O bovino recebe um cabresto que possui um tubo próximo ao focinho. Sua função é aspirar o ar no entorno das narinas e boca do animal a uma taxa constante.
O gás coletado é armazenado em uma canga tubular que é analisada a cada 24 horas. As concentrações de metano e de SF6, encontradas na canga, são avaliadas por meio de cromatografia gasosa.
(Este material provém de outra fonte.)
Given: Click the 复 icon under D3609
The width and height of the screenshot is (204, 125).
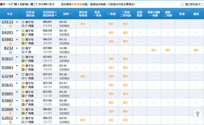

As medições foram realizadas por meio de parceria com a equipe do pesquisador Alexandre Berndt, da Empresa Brasileira de Pesquisa Agropecuária (Embrapa), em São Carlos (SP).
Para as estimativas de consumo de matéria seca individual em pastagem foram utilizados indicadores externos adicionados à dieta ou introduzidos no trato digestório do animal (óxido de cromo para estimar a produção fecal e dióxido de titânio para estimar o consumo de suplemento) e um indicador interno (fibra em detergente neutro indigestível, para estimar o consumo de matéria seca).
No mesmo estudo realizado em confinamento, os pesquisadores contaram com um auxílio tecnológico de um cocho automatizado. Denominado comercialmente de GrowSafe, o equipamento canadense reconhece o animal que está se alimentando por meio do brinco com tecnologia de radiofrequência (RFID) e faz a medição automática do consumo de cada animal.
“O GrowSafe elimina a necessidade de baias individuais para fazer essa medida, permitindo mais liberdade ao animal e a reprodução de um ambiente mais próximo da realidade da criação”, explicou a pesquisadora do IZ.
O equipamento foi adquirido por meio do Projeto Temático “Ferramentas genômicas no melhoramento genético de características de importância econômica direta em bovinos da raça Nelore”, coordenado pela professora Lúcia Galvão de Albuquerque, da Universidade Estadual Paulista (Unesp) em Jaboticabal (SP).
O trabalho incluiu ainda estudos de Economia, nos quais foram avaliados custos e receitas advindas da emissão de metano, crescimento e eficiência alimentar.
“É importante saber como cada uma dessas características influenciam economicamente na produção e, portanto, qual o peso que cada uma deve ter em um programa de melhoramento genético”, comentou Mercadante.
A pesquisadora ressaltou a necessidade de se ampliar os estudos de eficiência alimentar e de emissão de gases de efeito estufa a fim de abranger a amplitude que o tema demanda. “Temos somente 4 mil animais já avaliados no Brasil, o que é pouco ante o nosso rebanho, e as condições de criação são muito diferentes em cada região do país”, disse.